- **Aim of the task**:
Answer from the text below on submitting workflows to the cloud:
1. Which option takes the name of the cloud preset?
2. How can you see the list of available cloud presets?
3. Through which kinds of URL can remote CLC format input data be reached?

- **Document passage**:
--- START ---

Submitting workflows to the cloud using the CLC Server Command Line Tools
Submitting workflows to the cloud
Workflows installed on a CLC Genomics Server can be submitted to run in the cloud using the CLC Server Command Line Tools. Information about this is provided in the CLC Server Command Line Tools manual
The manual page linked above focuses on submitting jobs for execution on a CLC Genomics Server, but most of the information also applies to workflows submitted for execution on the cloud. The remainder of this section provides cloud-specific details.
Specifying a cloud preset
The cloud preset to use must be specified when submitting workflows to run on the cloud. The name of the cloud preset should be supplied as the value for the -L option.
To see the list of cloud presets available, run the clcserver command with no arguments or with an incomplete set of arguments.
Information about configuring cloud presets on a CLC Server is in Configuring cloud presets.
Specifying input data for analyses
CLC format data in CLC Server File System Locations or in remote locations accessible via http, https, or S3 URL can be provided as inputs to workflows4.1.

--- END ---

- **Data for analysis**:
--- START ---

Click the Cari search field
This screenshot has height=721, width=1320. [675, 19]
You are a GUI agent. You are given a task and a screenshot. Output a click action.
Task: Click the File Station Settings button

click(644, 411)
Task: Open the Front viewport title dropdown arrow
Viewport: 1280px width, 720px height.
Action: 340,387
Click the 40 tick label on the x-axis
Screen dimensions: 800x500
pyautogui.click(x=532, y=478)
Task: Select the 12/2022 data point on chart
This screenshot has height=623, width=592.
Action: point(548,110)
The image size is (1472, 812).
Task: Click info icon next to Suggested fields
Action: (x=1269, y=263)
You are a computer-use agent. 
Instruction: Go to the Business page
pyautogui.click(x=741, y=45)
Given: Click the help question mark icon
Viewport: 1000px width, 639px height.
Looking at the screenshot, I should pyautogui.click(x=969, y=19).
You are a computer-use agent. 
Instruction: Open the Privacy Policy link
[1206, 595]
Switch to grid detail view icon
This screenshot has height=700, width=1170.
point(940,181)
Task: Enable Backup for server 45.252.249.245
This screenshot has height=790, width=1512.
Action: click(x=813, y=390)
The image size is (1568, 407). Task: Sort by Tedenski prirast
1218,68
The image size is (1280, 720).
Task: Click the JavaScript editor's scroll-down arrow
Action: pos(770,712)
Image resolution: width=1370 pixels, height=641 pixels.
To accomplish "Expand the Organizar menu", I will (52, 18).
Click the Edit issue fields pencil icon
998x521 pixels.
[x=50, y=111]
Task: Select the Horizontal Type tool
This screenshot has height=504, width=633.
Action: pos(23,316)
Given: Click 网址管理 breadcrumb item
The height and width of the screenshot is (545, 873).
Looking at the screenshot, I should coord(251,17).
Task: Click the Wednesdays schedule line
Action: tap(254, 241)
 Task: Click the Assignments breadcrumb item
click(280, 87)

--- END ---

- **Answer space**:
1. The -L option.
2. Run the clcserver command with no arguments or with an incomplete set of arguments.
3. http, https, or S3 URLs.